When I was growing up, interesting young female protagonists were thin on the ground, especially ones who looked and thought and sounded like me. Enter Scout Finch, disheveled, scrappy and precocious, she leapt off the page and into my heart, compliments of Nelle Harper Lee. To Kill a Mockingbird was published in 1960. Instantly successful, it won the Pulitzer Prize for fiction and would go on to become the classic of American Literature, selling thirty million copies. So far. A staple of high school English classes, despite its dark adult themes of domestic violence, racism, and rape, To Kill a Mockingbird continues to sell about a million copies per year.
Lee grew up in a small, southern town, the child of an attorney father and a distant mother who struggled with mental illness. Lee’s real-life Dill, her best friend and neighbor, “a pocket Merlin whose head teemed with eccentric plans, strange longings, and quaint fantasies,” was none other than Truman Capote. Once Lee had delivered her novel into the hands of the publisher, she was off to provide Capote with the research, interviewing, and emotional support he needed to complete his nonfiction masterpiece, In Cold Blood.
In 1962, Gregory Peck won the Best Actor Oscar in a film adaptation of To Kill a Mockingbird that played to his strengths. With eight Academy Award nominations and three wins, the film was obviously well-received, but it lost something precious by shifting the focus from Scout to her father.
Don’t get me wrong. Atticus Finch is a wonderful character, stoically brave and admirable for his unflinching sense of justice. The rabid dog scene, eloquently penned by Lee and expertly executed by director Robert Mulligan, reveals Finch’s reluctance to stand in the spotlight. He dispatches the dangerous animal with quiet efficiency and a complete lack of bravado. No bluster. No swagger. When the sheriff compliments his precise marksmanship, Finch shushes him and heads back to work, his children gaping in amazement. The scene is a master class in characterization, but it is important to note that Atticus Finch has no discernable character arc. He is the same hard-working, dedicated father at the end of the story as he was at the beginning. Scout, on the other hand, is far more fascinating.
Adventurous, outspoken, and extraordinary, Scout Finch careens her way into her reader’s imagination, charming all but the most rigidly conventional, just as Little Miss Nelle must have done so many years ago in Monroeville, Alabama.
Too young to go to school, Scout is determined to understand playground culture and conducts reconnaissance through her tree house telescope. She is always hungry for adventure. Once she makes it to school, Scout makes a name for herself. She trusts her fists and is more than willing to draw first blood when she feels she’s been wronged. No matter the size of her opponent, this girl will not be bullied. Neither will she be easily dissuaded from a good idea.

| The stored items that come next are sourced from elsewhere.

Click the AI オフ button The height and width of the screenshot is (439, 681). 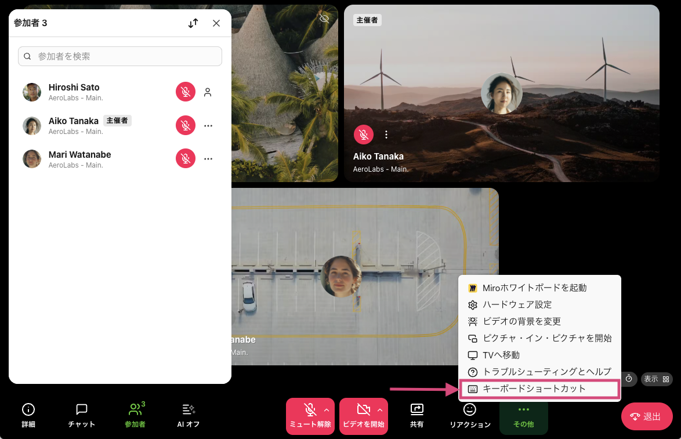pos(188,416)
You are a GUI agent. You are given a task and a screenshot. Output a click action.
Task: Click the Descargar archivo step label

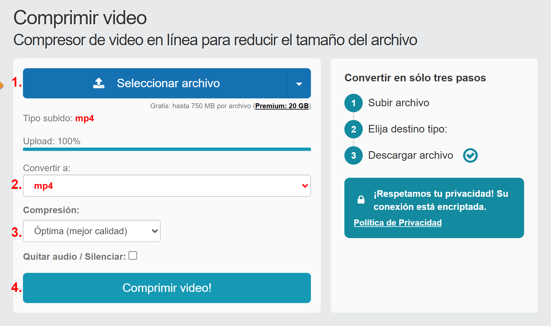(410, 155)
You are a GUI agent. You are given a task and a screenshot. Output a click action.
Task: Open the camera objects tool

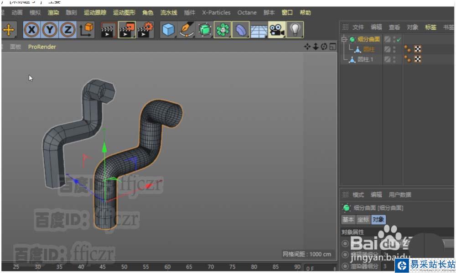pos(277,30)
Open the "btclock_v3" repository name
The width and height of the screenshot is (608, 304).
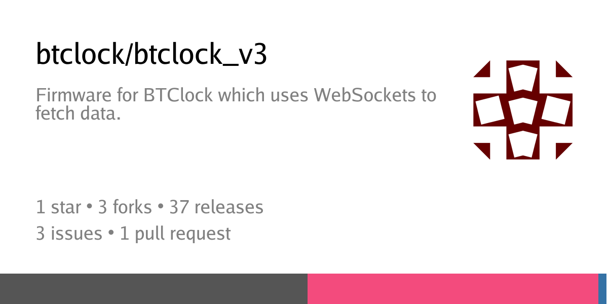point(200,55)
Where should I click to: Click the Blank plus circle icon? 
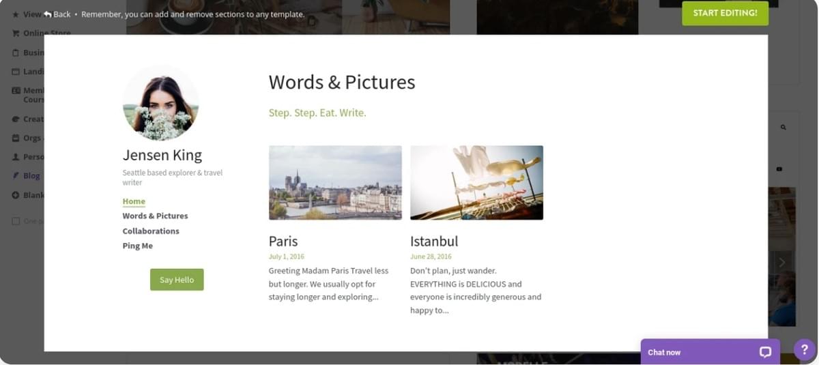(x=16, y=195)
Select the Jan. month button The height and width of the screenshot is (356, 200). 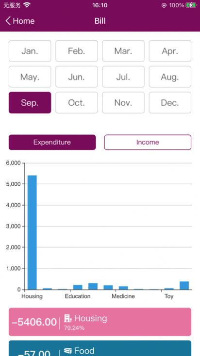(30, 51)
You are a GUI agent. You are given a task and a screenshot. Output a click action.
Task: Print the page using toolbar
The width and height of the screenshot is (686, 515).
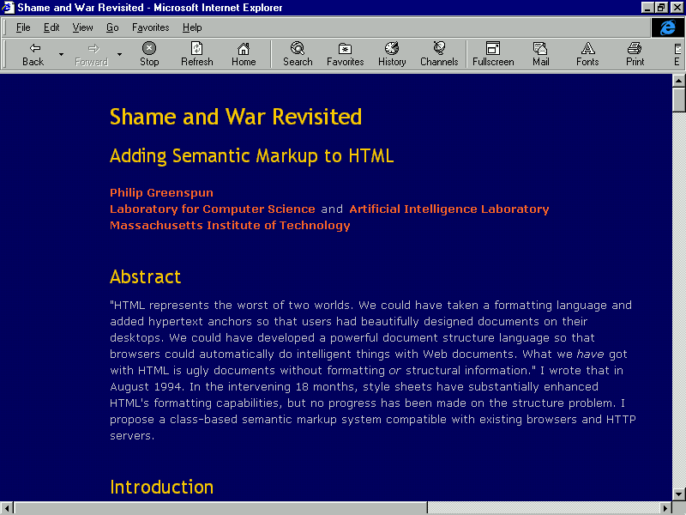tap(635, 54)
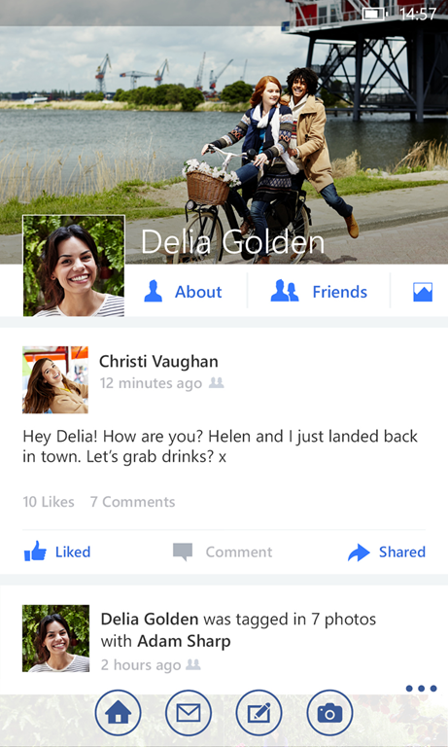Viewport: 448px width, 747px height.
Task: View the 10 Likes list
Action: coord(49,502)
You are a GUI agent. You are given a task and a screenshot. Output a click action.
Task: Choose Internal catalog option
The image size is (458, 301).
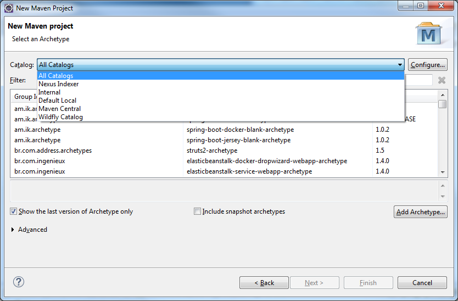pos(49,92)
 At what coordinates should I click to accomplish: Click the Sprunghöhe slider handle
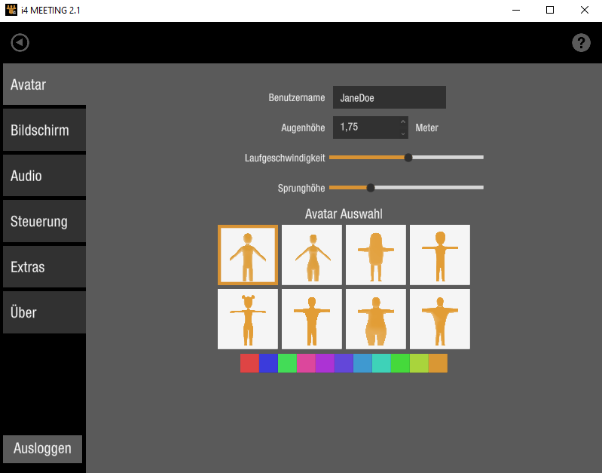(371, 187)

When Jem is out of creative ways to pass the time, Scout suggests, “Let’s roll in the tire.” Jem sighs into the complaint that he’s too big to fit inside a tire, but Scout is undeterred. “You can push.” She refuses to be left out of Jem and Dill’s plans, no matter how hair-brained or dangerous. Jean Louise Finch refuses to let life pass her by.
Always direct and often impertinent, Scout Finch speaks her mind. Her precocious vocabulary occasionally wanders into what her uncle refers to as “bathroom invective”, an affliction her father considers “a stage all children go through, and it dies with time when they learn they’re not attracting attention with it.” Scout’s willingness to speak when others hesitate calls out bigotry, recognizes the disenfranchised (Hey, Boo), and quite possibly saves her father’s life.

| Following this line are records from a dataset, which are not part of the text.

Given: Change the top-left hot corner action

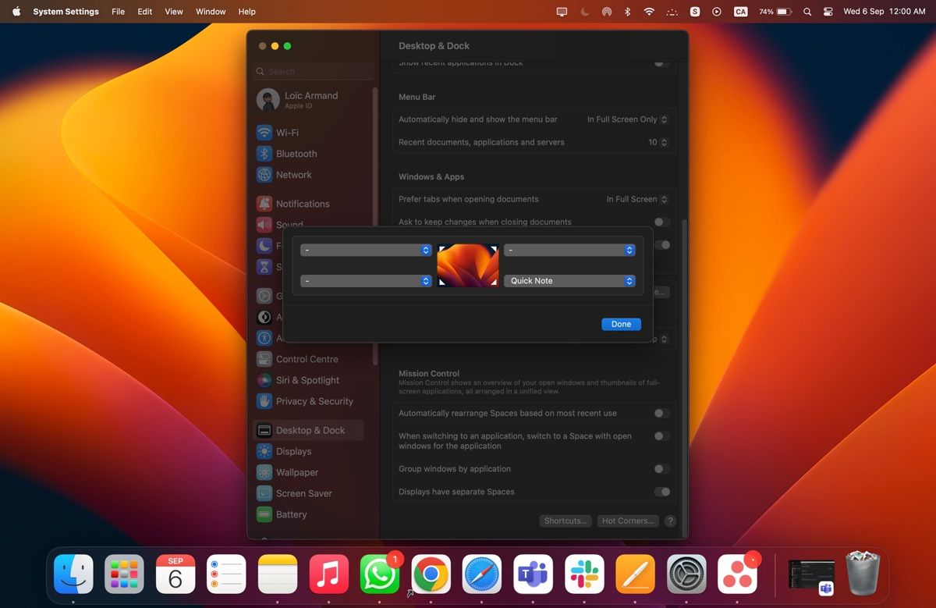Looking at the screenshot, I should coord(366,250).
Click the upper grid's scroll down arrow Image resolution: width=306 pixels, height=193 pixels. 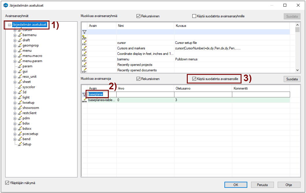297,70
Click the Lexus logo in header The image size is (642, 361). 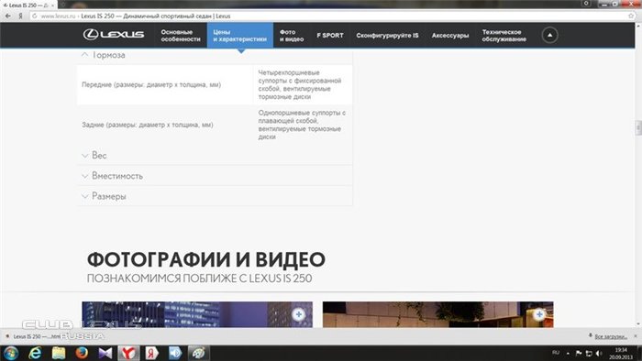(x=114, y=35)
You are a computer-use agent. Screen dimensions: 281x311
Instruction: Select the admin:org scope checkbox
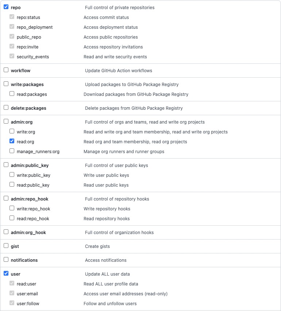(6, 121)
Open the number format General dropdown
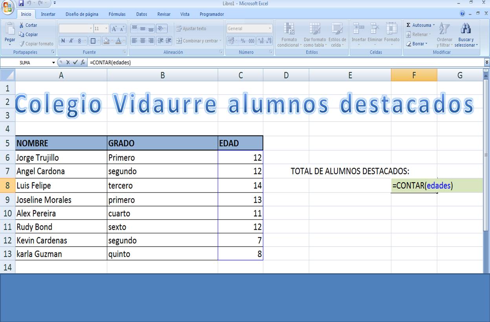490x322 pixels. (249, 28)
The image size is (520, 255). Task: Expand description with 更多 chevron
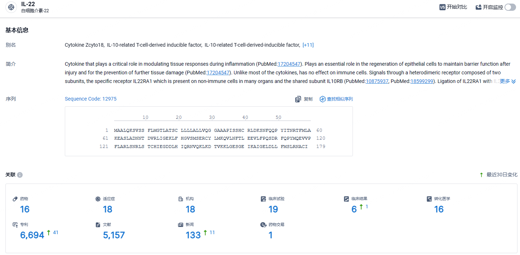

One of the things that makes Scout Finch extraordinary is her appearance. She will wear a dress if the occasion demands it, but she’s never comfortable in it. She admits, “I was usually mud splashed or covered with sand.” Despite her Aunt Alexandra’s admonishments to dress properly and act like a lady, Scout dons her most comfortable uniform – overalls. Societal norms are confining. After all, she’d look silly wearing a dress while rolling down the street in a filthy tire. At the end of the novel, Aunty sees Scout for who she really is. Following the traumatic attack from Mr. Ewell, she brings Scout her overalls. “Put these on, darling.” Scout does put them on, and proceeds to illustrate the characteristic that makes her most extraordinary of all: her compassion. She refuses to allow her guardian angel to be pitied by spying neighbors. “I would lead him through our house, but I would never lead him home… if Miss Stephanie Crawford was watching from her upstairs window, she would see Arthur Radley escorting me down the sidewalk, as any gentleman would do.”

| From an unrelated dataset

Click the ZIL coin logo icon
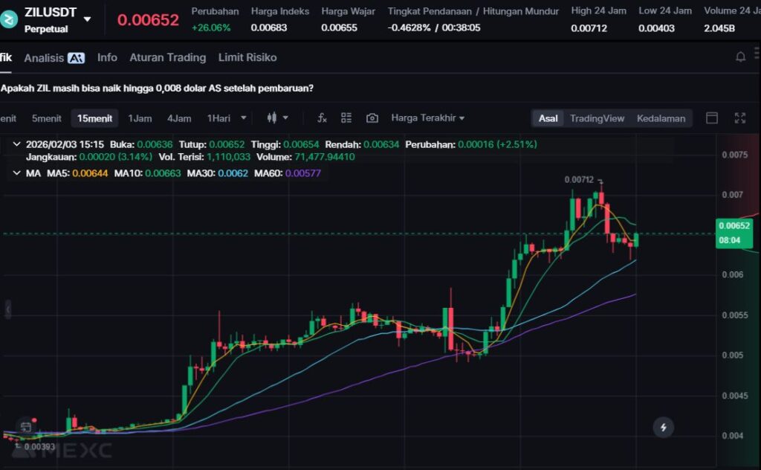The height and width of the screenshot is (470, 761). 10,19
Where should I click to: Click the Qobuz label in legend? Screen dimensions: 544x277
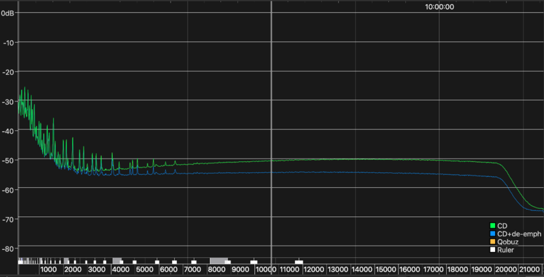coord(507,242)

Scout Finch is extraordinary because Nelle Harper Lee was extraordinary. Lee left this life Feb. 19, 2016. Let’s take a moment to appreciate her and her exquisite creation, To Kill a Mockingbird, a work whose publication is etched into the timeline of our cultural landscape. The lessons taught in its dog-eared, coffee-stained pages – to walk in another person’s skin, to treat even the smallest of creatures with respect, and to live our lives with honor – resonate not only with Southerners like me, but with people all over the world. To Kill a Mockingbird always was, always is, and always shall be relevant.